Croda sells most of PTIC to Cargill
Croda has agreed to sell most of its Performance Technologies & Industrial Chemicals (PTIC) business to Cargill Velocity Holdings, a wholly owned subsidiary of Cargill in a €915 million deal should close in the summer of 2022, subject to regulatory approvals and consultation with employee representatives. The company had stated its intention to reviewing ownership options for PTIC in May 2021.

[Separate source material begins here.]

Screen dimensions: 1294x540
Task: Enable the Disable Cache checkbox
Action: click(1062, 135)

Cargill said that this would “dramatically expand” its bioindustrial footprint, a priority exemplified by the recent expansions of its QORE and NatureWorks joint ventures and the acquisitions of Floratech and Arkema’s epoxides business. “Aligning with Cargill’s commitment to sustainability, more than two-thirds of the raw materials used to manufacture these solutions are bio-based and renewable,” the company added.
The sale will bring Cargill nearly 1,000 employees and five production facilities at Gouda, Netherlands, Hull, UK and the Croda Sipo JV in China, in which Croda has a 65% stake. These mainly go into the circular plastic economy, electric vehicles and other renewable technologies.

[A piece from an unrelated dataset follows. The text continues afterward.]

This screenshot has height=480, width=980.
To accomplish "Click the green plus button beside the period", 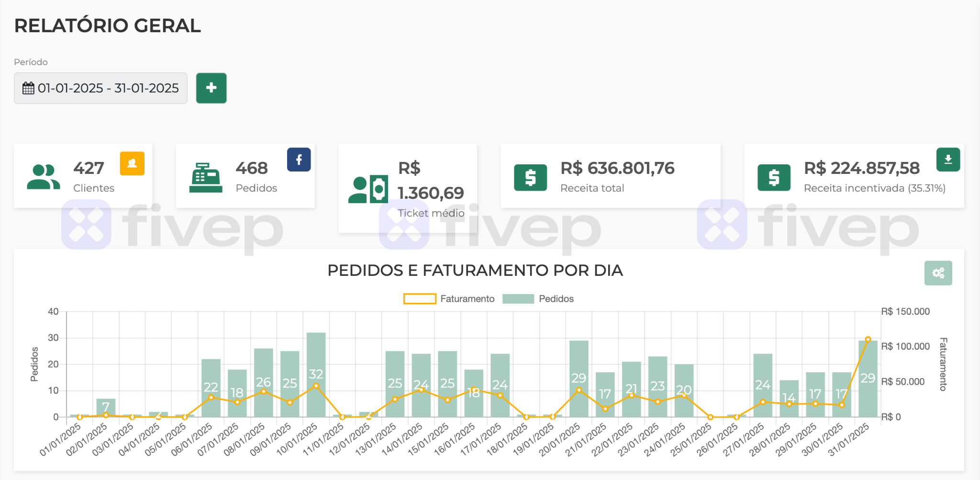I will 211,88.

The transaction also brings laboratory facilities supporting activities in smart materials, energy technologies, and industrial chemicals. If the full sale of the JV cannot be realised, Croda added, Sipo will be excluded and the value of the sale will fall by €140 million. Together, the divested activities accounted for 77% of PTIC’s revenues of £470 million in 2020.
Croda is retaining the other parts that “provide integral support to the group’s consumer care and life sciences sectors”. They will henceforth be known as the Industrial Specialties sector. Agreements have been made to continue the supply of certain ingredients to each other.
Croda added that it intends to reinvest the proceeds into faster growth areas, increasing its exposure to health care and developing its position as a sustainability leader in consumer care and crop care markets. CEO Steve Foots said that the sale “completes our transition into a pure-play consumer and life sciences company”, with these accounting for “well over 90%” of its 2020 adjusted operating profits of £48.6 million.